• _RECORD EXTRACTS_

···

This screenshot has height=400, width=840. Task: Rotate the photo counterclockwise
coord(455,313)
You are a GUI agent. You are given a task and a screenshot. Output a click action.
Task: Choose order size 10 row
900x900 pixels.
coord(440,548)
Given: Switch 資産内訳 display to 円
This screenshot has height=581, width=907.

···

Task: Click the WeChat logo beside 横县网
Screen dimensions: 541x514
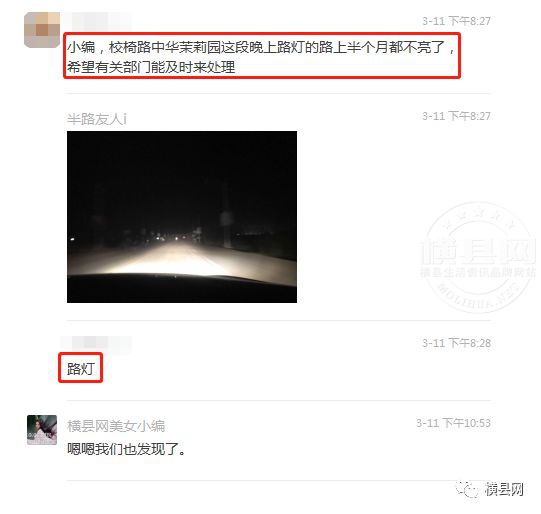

···

• _WHAT YOU NEED TO DO_
Write down, word for word, the lines above from the one containing "This screenshot has height=400, width=840." through the one containing "This screenshot has height=581, width=907.", both ends included.

• _ANSWER SPACE_
This screenshot has height=400, width=840. Task: Rotate the photo counterclockwise
coord(455,313)
You are a GUI agent. You are given a task and a screenshot. Output a click action.
Task: Choose order size 10 row
900x900 pixels.
coord(440,548)
Given: Switch 資産内訳 display to 円
This screenshot has height=581, width=907.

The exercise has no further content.